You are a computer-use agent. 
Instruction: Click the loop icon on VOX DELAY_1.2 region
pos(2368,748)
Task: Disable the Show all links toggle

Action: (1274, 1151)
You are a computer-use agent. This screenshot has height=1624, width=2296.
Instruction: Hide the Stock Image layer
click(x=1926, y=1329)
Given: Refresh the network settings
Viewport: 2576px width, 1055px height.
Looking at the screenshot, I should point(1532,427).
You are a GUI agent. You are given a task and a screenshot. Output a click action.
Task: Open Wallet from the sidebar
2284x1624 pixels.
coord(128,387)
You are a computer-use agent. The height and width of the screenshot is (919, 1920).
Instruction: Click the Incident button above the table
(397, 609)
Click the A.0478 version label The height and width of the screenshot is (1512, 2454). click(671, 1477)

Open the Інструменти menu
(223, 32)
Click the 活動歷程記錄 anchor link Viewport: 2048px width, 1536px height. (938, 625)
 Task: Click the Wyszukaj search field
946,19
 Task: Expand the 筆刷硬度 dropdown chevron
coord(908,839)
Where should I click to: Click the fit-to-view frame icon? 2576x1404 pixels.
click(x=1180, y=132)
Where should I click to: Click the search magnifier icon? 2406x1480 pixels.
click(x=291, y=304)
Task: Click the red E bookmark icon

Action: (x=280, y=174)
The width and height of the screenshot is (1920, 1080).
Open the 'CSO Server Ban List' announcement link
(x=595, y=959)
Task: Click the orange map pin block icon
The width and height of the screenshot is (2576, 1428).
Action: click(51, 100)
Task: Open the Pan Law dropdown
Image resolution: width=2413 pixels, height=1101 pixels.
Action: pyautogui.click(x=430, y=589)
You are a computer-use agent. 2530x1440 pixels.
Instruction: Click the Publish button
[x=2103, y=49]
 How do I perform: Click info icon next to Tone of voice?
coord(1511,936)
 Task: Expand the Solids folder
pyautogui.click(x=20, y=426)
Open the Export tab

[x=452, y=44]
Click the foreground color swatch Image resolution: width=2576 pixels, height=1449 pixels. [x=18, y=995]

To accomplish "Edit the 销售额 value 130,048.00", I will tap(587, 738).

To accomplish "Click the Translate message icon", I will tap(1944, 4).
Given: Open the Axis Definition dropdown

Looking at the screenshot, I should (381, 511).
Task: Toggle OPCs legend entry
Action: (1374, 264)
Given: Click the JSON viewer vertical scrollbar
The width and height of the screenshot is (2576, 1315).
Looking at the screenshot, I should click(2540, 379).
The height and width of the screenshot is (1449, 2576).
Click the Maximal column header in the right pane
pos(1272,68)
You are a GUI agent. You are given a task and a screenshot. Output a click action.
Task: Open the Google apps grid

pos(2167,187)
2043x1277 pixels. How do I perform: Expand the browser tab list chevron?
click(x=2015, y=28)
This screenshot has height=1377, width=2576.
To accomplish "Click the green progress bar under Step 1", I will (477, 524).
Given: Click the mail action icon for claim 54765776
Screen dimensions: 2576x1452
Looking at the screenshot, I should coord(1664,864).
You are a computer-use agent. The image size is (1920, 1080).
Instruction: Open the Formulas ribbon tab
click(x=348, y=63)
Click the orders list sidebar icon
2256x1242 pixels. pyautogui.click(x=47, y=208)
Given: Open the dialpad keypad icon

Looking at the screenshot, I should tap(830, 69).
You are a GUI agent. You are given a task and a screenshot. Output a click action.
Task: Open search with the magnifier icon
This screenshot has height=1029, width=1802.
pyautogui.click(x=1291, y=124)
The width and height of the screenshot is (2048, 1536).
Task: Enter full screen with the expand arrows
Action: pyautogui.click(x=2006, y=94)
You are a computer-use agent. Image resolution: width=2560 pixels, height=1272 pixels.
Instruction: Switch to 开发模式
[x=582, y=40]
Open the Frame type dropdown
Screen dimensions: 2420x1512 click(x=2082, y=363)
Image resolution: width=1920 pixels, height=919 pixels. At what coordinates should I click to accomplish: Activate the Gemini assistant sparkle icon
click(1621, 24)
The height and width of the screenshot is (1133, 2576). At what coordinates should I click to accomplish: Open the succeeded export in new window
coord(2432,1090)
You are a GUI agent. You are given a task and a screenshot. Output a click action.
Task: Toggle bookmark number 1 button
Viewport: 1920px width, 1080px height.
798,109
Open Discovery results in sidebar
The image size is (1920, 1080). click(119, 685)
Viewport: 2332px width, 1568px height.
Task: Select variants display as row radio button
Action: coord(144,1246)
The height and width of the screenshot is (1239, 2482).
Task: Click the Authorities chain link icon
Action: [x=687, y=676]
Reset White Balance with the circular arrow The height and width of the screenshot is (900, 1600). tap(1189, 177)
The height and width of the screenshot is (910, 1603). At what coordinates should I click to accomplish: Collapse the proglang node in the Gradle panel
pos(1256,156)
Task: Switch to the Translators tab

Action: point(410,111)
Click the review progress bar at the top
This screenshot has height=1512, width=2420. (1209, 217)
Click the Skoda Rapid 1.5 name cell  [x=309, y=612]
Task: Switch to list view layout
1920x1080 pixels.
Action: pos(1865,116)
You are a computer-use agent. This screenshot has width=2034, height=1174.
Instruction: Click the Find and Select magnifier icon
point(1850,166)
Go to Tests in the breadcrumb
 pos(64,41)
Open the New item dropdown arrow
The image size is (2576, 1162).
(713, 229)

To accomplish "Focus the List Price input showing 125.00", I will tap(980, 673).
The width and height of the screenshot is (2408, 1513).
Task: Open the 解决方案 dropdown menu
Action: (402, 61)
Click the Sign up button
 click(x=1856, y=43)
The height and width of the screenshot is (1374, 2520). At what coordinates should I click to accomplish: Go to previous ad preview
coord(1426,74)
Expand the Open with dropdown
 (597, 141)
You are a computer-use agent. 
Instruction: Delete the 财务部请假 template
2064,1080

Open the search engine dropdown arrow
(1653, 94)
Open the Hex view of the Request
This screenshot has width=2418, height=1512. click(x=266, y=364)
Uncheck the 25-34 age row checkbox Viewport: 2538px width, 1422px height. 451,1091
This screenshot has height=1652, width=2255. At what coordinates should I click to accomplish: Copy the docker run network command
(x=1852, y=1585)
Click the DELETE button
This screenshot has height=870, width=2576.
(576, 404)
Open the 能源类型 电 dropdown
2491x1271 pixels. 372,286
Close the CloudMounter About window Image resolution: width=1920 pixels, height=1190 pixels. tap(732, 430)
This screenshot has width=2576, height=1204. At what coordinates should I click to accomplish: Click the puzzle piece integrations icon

Exercise aim ▸ Could you reproduce all the records exactly?

Answer below ▸
You are a computer-use agent. 
Instruction: Click the loop icon on VOX DELAY_1.2 region
pos(2368,748)
Task: Disable the Show all links toggle

Action: (1274, 1151)
You are a computer-use agent. This screenshot has height=1624, width=2296.
Instruction: Hide the Stock Image layer
click(x=1926, y=1329)
Given: Refresh the network settings
Viewport: 2576px width, 1055px height.
Looking at the screenshot, I should point(1532,427).
You are a GUI agent. You are given a task and a screenshot. Output a click action.
Task: Open Wallet from the sidebar
2284x1624 pixels.
coord(128,387)
You are a computer-use agent. The height and width of the screenshot is (919, 1920).
Instruction: Click the Incident button above the table
(397, 609)
Click the A.0478 version label The height and width of the screenshot is (1512, 2454). click(671, 1477)

Open the Інструменти menu
(223, 32)
Click the 活動歷程記錄 anchor link Viewport: 2048px width, 1536px height. (938, 625)
 Task: Click the Wyszukaj search field
946,19
 Task: Expand the 筆刷硬度 dropdown chevron
coord(908,839)
Where should I click to: Click the fit-to-view frame icon? 2576x1404 pixels.
click(x=1180, y=132)
Where should I click to: Click the search magnifier icon? 2406x1480 pixels.
click(x=291, y=304)
Task: Click the red E bookmark icon

Action: (x=280, y=174)
The width and height of the screenshot is (1920, 1080).
Open the 'CSO Server Ban List' announcement link
(x=595, y=959)
Task: Click the orange map pin block icon
The width and height of the screenshot is (2576, 1428).
Action: click(51, 100)
Task: Open the Pan Law dropdown
Image resolution: width=2413 pixels, height=1101 pixels.
Action: pyautogui.click(x=430, y=589)
You are a computer-use agent. 2530x1440 pixels.
Instruction: Click the Publish button
[x=2103, y=49]
 How do I perform: Click info icon next to Tone of voice?
coord(1511,936)
 Task: Expand the Solids folder
pyautogui.click(x=20, y=426)
Open the Export tab

[x=452, y=44]
Click the foreground color swatch Image resolution: width=2576 pixels, height=1449 pixels. [x=18, y=995]

To accomplish "Edit the 销售额 value 130,048.00", I will tap(587, 738).

To accomplish "Click the Translate message icon", I will tap(1944, 4).
Given: Open the Axis Definition dropdown

Looking at the screenshot, I should (381, 511).
Task: Toggle OPCs legend entry
Action: (1374, 264)
Given: Click the JSON viewer vertical scrollbar
The width and height of the screenshot is (2576, 1315).
Looking at the screenshot, I should click(2540, 379).
The height and width of the screenshot is (1449, 2576).
Click the Maximal column header in the right pane
pos(1272,68)
You are a GUI agent. You are given a task and a screenshot. Output a click action.
Task: Open the Google apps grid

pos(2167,187)
2043x1277 pixels. How do I perform: Expand the browser tab list chevron?
click(x=2015, y=28)
This screenshot has height=1377, width=2576.
To accomplish "Click the green progress bar under Step 1", I will (477, 524).
Given: Click the mail action icon for claim 54765776
Screen dimensions: 2576x1452
Looking at the screenshot, I should coord(1664,864).
You are a computer-use agent. The image size is (1920, 1080).
Instruction: Open the Formulas ribbon tab
click(x=348, y=63)
Click the orders list sidebar icon
2256x1242 pixels. pyautogui.click(x=47, y=208)
Given: Open the dialpad keypad icon

Looking at the screenshot, I should tap(830, 69).
You are a GUI agent. You are given a task and a screenshot. Output a click action.
Task: Open search with the magnifier icon
This screenshot has height=1029, width=1802.
pyautogui.click(x=1291, y=124)
The width and height of the screenshot is (2048, 1536).
Task: Enter full screen with the expand arrows
Action: pyautogui.click(x=2006, y=94)
You are a computer-use agent. Image resolution: width=2560 pixels, height=1272 pixels.
Instruction: Switch to 开发模式
[x=582, y=40]
Open the Frame type dropdown
Screen dimensions: 2420x1512 click(x=2082, y=363)
Image resolution: width=1920 pixels, height=919 pixels. At what coordinates should I click to accomplish: Activate the Gemini assistant sparkle icon
click(1621, 24)
The height and width of the screenshot is (1133, 2576). At what coordinates should I click to accomplish: Open the succeeded export in new window
coord(2432,1090)
You are a GUI agent. You are given a task and a screenshot. Output a click action.
Task: Toggle bookmark number 1 button
Viewport: 1920px width, 1080px height.
798,109
Open Discovery results in sidebar
The image size is (1920, 1080). click(119, 685)
Viewport: 2332px width, 1568px height.
Task: Select variants display as row radio button
Action: coord(144,1246)
The height and width of the screenshot is (1239, 2482).
Task: Click the Authorities chain link icon
Action: [x=687, y=676]
Reset White Balance with the circular arrow The height and width of the screenshot is (900, 1600). tap(1189, 177)
The height and width of the screenshot is (910, 1603). At what coordinates should I click to accomplish: Collapse the proglang node in the Gradle panel
pos(1256,156)
Task: Switch to the Translators tab

Action: point(410,111)
Click the review progress bar at the top
This screenshot has height=1512, width=2420. (1209, 217)
Click the Skoda Rapid 1.5 name cell  [x=309, y=612]
Task: Switch to list view layout
1920x1080 pixels.
Action: pos(1865,116)
You are a computer-use agent. This screenshot has width=2034, height=1174.
Instruction: Click the Find and Select magnifier icon
point(1850,166)
Go to Tests in the breadcrumb
 pos(64,41)
Open the New item dropdown arrow
The image size is (2576, 1162).
(713, 229)

To accomplish "Focus the List Price input showing 125.00", I will tap(980, 673).
The width and height of the screenshot is (2408, 1513).
Task: Open the 解决方案 dropdown menu
Action: (402, 61)
Click the Sign up button
 click(x=1856, y=43)
The height and width of the screenshot is (1374, 2520). At what coordinates should I click to accomplish: Go to previous ad preview
coord(1426,74)
Expand the Open with dropdown
 (597, 141)
You are a computer-use agent. 
Instruction: Delete the 财务部请假 template
2064,1080

Open the search engine dropdown arrow
(1653, 94)
Open the Hex view of the Request
This screenshot has width=2418, height=1512. click(x=266, y=364)
Uncheck the 25-34 age row checkbox Viewport: 2538px width, 1422px height. 451,1091
This screenshot has height=1652, width=2255. At what coordinates should I click to accomplish: Copy the docker run network command
(x=1852, y=1585)
Click the DELETE button
This screenshot has height=870, width=2576.
(576, 404)
Open the 能源类型 电 dropdown
2491x1271 pixels. 372,286
Close the CloudMounter About window Image resolution: width=1920 pixels, height=1190 pixels. tap(732, 430)
This screenshot has width=2576, height=1204. At what coordinates should I click to accomplish: Click the puzzle piece integrations icon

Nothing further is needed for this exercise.